**Exercise**
Every line below that contains "section" is to be copied.

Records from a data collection
⟨

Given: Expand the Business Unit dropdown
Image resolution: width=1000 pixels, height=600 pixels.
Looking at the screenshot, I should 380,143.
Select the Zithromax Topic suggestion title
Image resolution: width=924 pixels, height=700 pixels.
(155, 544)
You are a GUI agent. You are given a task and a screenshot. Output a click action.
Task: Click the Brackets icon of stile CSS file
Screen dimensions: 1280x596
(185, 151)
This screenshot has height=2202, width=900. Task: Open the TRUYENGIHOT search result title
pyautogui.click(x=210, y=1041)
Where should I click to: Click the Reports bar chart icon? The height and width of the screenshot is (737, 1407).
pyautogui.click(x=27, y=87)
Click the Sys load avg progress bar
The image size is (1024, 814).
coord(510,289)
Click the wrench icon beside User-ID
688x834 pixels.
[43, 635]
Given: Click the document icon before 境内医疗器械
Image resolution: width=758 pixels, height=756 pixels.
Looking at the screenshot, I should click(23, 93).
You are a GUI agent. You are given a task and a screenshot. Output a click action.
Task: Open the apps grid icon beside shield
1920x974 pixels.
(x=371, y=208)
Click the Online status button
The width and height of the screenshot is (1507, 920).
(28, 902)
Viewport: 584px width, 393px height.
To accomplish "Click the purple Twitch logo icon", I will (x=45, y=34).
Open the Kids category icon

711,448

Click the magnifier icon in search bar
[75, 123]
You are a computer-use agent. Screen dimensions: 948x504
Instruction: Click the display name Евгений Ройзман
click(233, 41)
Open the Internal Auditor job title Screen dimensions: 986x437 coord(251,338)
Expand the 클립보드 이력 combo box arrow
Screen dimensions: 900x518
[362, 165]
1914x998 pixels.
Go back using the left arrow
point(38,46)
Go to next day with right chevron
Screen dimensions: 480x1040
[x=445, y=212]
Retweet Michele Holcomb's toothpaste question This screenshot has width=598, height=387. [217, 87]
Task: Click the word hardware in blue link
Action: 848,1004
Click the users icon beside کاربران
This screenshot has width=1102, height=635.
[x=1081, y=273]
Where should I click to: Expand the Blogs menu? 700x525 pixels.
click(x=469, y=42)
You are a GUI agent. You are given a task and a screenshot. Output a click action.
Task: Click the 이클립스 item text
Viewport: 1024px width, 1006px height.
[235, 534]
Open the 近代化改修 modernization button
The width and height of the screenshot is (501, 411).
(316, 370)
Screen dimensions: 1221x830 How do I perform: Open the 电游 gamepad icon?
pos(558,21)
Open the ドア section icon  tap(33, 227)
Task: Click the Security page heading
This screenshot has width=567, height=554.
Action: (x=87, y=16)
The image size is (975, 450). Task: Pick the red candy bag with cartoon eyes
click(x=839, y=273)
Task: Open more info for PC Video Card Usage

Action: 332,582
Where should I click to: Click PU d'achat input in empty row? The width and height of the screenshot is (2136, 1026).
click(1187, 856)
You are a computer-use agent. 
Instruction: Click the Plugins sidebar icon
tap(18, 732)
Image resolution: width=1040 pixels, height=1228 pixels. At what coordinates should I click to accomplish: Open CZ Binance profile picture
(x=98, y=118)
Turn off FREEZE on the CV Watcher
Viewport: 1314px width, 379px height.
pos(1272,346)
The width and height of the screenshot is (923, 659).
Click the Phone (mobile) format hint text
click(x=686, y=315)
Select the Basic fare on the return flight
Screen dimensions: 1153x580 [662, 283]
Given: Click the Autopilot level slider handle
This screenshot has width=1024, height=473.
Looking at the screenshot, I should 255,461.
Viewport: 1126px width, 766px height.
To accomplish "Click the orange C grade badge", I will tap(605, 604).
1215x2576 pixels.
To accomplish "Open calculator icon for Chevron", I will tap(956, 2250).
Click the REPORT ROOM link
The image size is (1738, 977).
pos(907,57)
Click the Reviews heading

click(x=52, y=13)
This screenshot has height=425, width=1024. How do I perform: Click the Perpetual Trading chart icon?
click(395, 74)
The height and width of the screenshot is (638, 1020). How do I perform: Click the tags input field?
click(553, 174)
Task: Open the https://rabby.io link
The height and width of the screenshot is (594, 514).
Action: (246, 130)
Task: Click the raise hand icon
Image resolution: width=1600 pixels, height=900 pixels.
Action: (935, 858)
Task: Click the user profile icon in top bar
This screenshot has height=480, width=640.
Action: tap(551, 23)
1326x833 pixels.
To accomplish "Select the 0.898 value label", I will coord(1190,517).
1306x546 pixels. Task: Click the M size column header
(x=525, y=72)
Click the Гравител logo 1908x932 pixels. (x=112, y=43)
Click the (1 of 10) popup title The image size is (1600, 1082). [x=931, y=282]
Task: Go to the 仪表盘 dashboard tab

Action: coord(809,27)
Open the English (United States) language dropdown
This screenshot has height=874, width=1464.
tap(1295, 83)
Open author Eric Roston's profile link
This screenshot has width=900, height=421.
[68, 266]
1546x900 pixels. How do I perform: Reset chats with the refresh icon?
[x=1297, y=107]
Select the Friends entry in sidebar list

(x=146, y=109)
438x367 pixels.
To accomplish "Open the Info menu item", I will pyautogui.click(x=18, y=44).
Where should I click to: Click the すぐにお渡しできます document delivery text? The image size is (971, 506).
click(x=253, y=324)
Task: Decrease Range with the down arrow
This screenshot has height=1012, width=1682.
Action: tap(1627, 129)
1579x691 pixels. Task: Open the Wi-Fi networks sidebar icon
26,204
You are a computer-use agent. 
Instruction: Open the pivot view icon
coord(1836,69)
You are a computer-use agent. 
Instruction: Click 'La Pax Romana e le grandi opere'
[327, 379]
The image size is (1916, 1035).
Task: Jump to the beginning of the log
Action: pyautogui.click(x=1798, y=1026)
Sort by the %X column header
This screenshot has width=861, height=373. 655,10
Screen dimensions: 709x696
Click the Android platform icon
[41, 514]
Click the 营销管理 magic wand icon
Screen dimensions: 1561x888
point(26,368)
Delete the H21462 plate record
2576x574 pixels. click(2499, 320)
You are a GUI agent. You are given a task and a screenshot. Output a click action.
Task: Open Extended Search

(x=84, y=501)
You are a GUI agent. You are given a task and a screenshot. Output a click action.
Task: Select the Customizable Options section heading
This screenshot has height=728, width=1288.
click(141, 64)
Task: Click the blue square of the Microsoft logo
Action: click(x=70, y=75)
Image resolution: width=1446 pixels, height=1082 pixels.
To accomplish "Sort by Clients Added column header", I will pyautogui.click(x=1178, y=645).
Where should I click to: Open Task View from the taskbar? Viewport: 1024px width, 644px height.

⟩

**Task answer**
Open the ドア section icon  tap(33, 227)
Task: Select the Customizable Options section heading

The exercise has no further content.